К Ахматовой она относится с заинтересованной настороженностью. Процитировав ее


Земной отрадой сердца не томи,

Не прилепляйся ни к семье, ни к дому,

У своего ребенка хлеб возьми,

Чтобы отдать его чужому,


М.-М. пишет: «хотелось бы знать, литература это у нее или же “линия движения”…»[219].

28 апреля 1950 г., после разговора с В.А. и М.В. Фаворскими о Хлебникове, М.-М. перечитывает его, выписывает близкие ей строки:


Нежец тайностей туч,

Я в сверкайностях туч.

Пролетаю, летаю, лечу.

Улетаю, летаю, лечу.

В умирайнах тихих тайн

Слышен голос новых майн

Я звучу, я звучу…


— и комментирует: «всё понятно мне». Продолжая выписки:


Мы чаруемся и чураемся,

Там чаруясь, здесь чураясь,

То чурахарь, то чарахарь,

Здесь чуриль, там чариль,


— парадоксальным образом недоумевает: «Но почему Хлеб<ников> изгнал музыку из своих вещей?»[220]. Музыкальность для М.-М. — в полном соответствии с символистическим каноном (верленовской «музыкой прежде всего») — первая черта подлинной поэзии.
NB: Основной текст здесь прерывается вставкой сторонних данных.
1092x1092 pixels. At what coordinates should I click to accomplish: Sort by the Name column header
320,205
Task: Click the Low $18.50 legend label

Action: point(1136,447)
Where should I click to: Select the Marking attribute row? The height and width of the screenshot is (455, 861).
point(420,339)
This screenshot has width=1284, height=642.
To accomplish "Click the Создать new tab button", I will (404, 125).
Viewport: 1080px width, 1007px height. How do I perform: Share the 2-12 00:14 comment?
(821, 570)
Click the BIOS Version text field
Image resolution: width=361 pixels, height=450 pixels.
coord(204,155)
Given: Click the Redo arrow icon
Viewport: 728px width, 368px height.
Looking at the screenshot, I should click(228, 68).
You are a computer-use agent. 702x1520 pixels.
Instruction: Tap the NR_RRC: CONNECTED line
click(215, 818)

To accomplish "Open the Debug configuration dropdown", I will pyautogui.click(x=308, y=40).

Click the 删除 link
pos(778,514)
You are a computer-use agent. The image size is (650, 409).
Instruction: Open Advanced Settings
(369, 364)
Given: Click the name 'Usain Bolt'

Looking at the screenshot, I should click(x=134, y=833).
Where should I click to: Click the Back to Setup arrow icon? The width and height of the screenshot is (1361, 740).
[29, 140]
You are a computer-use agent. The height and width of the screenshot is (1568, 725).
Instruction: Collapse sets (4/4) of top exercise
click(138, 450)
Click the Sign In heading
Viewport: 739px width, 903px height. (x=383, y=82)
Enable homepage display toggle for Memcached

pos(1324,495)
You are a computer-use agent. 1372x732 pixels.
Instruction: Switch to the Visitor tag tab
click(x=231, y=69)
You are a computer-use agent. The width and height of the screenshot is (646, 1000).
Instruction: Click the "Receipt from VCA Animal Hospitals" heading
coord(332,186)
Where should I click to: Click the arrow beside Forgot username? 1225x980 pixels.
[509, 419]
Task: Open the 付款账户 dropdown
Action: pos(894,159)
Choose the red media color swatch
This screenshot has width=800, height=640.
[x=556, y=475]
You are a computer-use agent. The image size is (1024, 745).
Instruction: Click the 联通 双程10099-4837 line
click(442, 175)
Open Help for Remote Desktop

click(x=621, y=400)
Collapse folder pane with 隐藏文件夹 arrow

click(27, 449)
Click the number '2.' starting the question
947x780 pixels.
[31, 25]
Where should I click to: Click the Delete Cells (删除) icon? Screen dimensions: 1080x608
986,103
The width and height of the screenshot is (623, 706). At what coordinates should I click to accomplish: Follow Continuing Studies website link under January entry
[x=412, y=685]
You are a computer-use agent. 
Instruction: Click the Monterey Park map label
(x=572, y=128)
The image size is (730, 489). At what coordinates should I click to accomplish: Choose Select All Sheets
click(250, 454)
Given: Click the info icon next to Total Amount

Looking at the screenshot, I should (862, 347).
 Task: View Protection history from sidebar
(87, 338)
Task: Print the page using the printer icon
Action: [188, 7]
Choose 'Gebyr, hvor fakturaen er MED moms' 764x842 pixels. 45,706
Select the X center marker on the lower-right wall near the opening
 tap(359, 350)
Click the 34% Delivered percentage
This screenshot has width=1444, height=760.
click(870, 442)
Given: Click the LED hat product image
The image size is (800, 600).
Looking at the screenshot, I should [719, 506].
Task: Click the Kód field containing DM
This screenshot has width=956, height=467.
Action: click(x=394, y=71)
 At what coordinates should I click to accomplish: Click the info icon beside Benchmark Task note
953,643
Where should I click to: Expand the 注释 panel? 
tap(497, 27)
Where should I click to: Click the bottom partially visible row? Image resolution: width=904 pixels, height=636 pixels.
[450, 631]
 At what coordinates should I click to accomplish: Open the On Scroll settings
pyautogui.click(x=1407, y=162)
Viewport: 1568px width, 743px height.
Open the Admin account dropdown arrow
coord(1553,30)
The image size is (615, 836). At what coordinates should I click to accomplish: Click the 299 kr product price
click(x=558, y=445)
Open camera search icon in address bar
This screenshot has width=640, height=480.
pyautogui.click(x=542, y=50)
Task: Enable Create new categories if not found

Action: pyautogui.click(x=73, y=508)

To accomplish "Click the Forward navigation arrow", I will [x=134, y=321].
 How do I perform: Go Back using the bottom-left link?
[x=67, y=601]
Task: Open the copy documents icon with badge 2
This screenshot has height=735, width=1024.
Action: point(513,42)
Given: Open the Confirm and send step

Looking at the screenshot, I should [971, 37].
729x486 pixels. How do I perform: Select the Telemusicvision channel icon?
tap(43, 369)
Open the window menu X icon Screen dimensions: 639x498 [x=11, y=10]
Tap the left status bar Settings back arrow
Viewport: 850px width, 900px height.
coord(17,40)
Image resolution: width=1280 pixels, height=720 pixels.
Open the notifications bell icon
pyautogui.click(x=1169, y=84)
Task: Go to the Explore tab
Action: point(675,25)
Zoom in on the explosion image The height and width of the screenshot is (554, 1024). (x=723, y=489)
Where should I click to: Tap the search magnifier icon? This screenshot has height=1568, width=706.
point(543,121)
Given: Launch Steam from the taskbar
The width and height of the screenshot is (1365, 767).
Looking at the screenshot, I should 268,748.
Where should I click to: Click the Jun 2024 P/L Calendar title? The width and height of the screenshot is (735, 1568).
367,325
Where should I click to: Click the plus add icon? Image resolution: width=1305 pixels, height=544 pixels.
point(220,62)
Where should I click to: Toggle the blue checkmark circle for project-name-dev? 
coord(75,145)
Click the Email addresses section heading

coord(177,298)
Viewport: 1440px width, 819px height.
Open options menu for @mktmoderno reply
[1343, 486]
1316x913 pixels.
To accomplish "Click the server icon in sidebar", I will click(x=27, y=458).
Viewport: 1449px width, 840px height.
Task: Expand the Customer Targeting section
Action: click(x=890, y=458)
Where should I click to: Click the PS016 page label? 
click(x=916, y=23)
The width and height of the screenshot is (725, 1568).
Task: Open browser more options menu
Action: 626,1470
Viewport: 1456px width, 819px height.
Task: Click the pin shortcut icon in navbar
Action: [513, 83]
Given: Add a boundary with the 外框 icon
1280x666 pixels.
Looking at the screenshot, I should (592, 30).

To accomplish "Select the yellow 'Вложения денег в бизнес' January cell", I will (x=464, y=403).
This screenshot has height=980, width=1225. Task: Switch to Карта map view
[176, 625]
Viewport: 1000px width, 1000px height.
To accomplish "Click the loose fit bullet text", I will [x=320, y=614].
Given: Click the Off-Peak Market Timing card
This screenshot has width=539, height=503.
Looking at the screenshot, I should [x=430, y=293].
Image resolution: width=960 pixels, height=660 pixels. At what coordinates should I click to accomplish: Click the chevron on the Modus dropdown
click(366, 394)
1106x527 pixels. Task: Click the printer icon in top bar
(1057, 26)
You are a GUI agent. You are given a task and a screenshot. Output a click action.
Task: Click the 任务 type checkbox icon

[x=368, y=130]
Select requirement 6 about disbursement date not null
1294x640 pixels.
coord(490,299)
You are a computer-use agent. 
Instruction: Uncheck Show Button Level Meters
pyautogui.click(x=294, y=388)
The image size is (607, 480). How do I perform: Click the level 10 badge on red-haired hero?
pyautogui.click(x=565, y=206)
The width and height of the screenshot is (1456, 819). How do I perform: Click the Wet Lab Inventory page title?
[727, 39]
Споря с Толстым, М.-М. говорит: «У поэта мысль рождается из мелодии, которая звучит уже почти готовыми музыкальными созвучиями»[221].

Показательно, как наполняется символическим содержанием «хрестоматийная» цитата из М.А. Кузмина, попадая в неожиданный контекст привычных размышлений М.-М.: «Так вот для чего аскеза: для независимости. Но ведь есть и другие пути, кроме аскезы.

Конечно, не с бифштексом (так сказал какой-то пастор: “мое христианство с бифштексом”). Бифштекс, пожалуй, можно есть — хотя лучше не есть — но надо, чтобы он знал свое место. “Шабли во льду, поджаренная булка” Кузмина уже тем, что попали в стихи — вытесняют “христианство”. Но в Кане Галилейской было вино и ничему не мешало»[222]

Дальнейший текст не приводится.